Non-Bank Lenders Step Into the Limelight Once Again
The private credit market is booming once more
Even prior to the regional banking crisis of March 2023, the U.S. banking system was already experiencing a tightening of credit.
The steady roar of inflation had combined with multiple Federal Reserve interest rate hikes in just 11 short months to stymie real estate development projects and create a capital markets environment that made both loans and liquidity increasingly hard to come by.
But once Silvergate Bank, Silicon Valley Bank and Signature Bank all collapsed within a six-day period in the middle of March, the banking system suddenly seemed more insecure than at any time in the recent past. So, in an era where a run on deposits is only a couple of clicks away, traditional lending from commercial bank institutions no longer seems to make as much sense, especially to large investors.
In fact, the most desired landing pad for investment capital now and into the future might be with an alternative lender.
“It’s kind of a perfect environment for us and why we built the company,” said Justin Kennedy, founding partner of 3650 REIT, a national lender of permanent capital, bridge loans and transitional financing.

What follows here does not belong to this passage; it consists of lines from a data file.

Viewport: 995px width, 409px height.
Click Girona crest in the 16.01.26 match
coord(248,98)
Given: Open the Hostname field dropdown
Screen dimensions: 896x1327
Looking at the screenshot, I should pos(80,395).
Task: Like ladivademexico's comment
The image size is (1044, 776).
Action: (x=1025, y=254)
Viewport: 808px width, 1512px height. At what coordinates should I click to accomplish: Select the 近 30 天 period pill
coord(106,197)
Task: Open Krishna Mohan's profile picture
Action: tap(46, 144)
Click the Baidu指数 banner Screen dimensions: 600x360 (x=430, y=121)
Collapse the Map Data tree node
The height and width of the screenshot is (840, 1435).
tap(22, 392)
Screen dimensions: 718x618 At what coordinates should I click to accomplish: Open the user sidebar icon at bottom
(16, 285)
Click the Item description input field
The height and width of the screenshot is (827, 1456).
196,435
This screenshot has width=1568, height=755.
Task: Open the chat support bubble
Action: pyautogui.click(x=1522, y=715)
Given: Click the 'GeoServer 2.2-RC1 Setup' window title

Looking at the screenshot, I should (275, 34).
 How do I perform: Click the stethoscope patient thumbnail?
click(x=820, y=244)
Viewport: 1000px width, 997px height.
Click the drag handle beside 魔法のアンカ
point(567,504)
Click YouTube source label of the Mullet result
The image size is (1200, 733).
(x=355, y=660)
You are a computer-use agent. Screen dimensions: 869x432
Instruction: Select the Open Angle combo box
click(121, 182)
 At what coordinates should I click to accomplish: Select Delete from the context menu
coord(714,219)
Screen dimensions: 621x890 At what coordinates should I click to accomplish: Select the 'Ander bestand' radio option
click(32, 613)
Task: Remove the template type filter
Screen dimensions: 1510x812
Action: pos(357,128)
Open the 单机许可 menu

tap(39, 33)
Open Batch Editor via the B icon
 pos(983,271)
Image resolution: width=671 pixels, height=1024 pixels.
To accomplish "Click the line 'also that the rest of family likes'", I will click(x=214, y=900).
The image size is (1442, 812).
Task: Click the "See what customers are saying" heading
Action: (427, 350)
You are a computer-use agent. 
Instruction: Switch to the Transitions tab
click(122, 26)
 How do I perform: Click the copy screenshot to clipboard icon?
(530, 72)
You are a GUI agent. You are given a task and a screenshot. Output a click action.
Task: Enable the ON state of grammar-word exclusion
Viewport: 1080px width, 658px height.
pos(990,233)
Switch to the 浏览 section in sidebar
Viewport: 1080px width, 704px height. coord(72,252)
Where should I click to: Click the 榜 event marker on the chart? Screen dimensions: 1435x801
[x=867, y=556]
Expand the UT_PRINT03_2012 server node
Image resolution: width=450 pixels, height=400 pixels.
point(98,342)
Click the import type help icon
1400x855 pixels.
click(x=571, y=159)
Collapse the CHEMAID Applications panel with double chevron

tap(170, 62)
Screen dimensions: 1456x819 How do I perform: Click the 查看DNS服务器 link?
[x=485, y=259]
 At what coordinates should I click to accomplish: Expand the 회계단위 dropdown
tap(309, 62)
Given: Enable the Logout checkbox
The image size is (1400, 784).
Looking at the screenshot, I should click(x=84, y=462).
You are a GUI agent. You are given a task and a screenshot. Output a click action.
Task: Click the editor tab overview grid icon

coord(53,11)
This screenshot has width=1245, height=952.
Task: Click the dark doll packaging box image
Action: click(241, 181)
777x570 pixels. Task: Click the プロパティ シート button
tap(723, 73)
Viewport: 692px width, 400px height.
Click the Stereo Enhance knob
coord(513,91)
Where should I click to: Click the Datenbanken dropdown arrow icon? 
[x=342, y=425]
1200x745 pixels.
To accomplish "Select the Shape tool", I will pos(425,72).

“Really, to be a lender, you can’t really be reactive,” Kennedy continued. “You have to have planned ahead of time and asked yourself: What is the strategy? How am I going to manage these assets? And how will I look out into markets where these assets exist and determine their competitive stature in each of these local markets?”
Last year, 3650 REIT notched $1.3 billion in originations, and has serviced $13.6 billion worth of loans since its founding in 2016.
Mesa West Capital, an alternative lender headquartered in Los Angeles, has delivered $26 billion in loan commitments since opening its doors in 2004. Raphael Fishbach, one of the firm’s seven principals, said the alternative lending space is an offspring of the Global Financial Crisis (GFC) 15 years ago that saw credit conditions shrivel to the point that a new species of private lenders had to come into existence out of sheer economic necessity.
“That type of pullback with traditional lenders has been ongoing since coming out of the GFC,” Fishbach explained. “So our brand, what we’ve created, has been to effectively replace and become the alternative for when those deals would’ve gotten done in the [traditional] banking world.”
The fallout from this most recent regional banking crisis could spawn the creation of even more alternative lenders in the years ahead, according to some experts.
An executive director at a top U.S. investment bank, who did not want to be identified, said that the credit and liquidity issue that impacted the failures at Silicon Valley Bank and Signature Bank will ripple through the market and ultimately lead to a “big pullback” in lending activity by most banks, and that both the securitization market and the emergence of debt funds, or non-bank lenders, will be a “vastly important” issue going forward.
The executive director added, however, that traditional investment banks are more than prepared for the continued emergence of the debt funds.
“They’re both competitors and clients, and it’s our job in working with them to figure out a good balance,” the executive said. “The bigger story is that the pullback in banks will create a tremendous amount of opportunity for the private funds, the debt funds, the non-bank lenders and the securitization market.”
“But there will be enough activity to go around for both markets to function well,” he added. “And there will be a little bit of crossover and competition. And that’s OK, that’s good for the economy.”